[[ MATERIAL FOR THE TASK, beginning ]]

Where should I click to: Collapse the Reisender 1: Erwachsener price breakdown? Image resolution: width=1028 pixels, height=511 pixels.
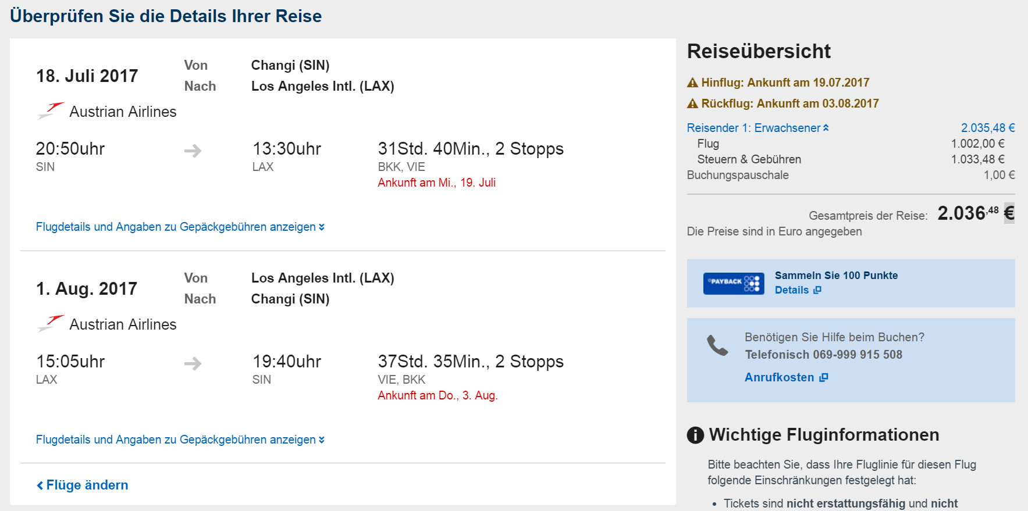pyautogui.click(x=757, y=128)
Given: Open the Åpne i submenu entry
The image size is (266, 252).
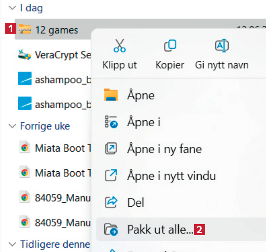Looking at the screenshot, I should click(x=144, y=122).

[[ MATERIAL FOR THE TASK, end ]]

### TASK PROMPT
Retype all the records shown above, character for character. Omit every picture.

### OUTPUT OF THE EXERCISE
Where should I click to: Collapse the Reisender 1: Erwachsener price breakdown? Image resolution: width=1028 pixels, height=511 pixels.
pyautogui.click(x=757, y=128)
Given: Open the Åpne i submenu entry
The image size is (266, 252).
Looking at the screenshot, I should click(x=144, y=122).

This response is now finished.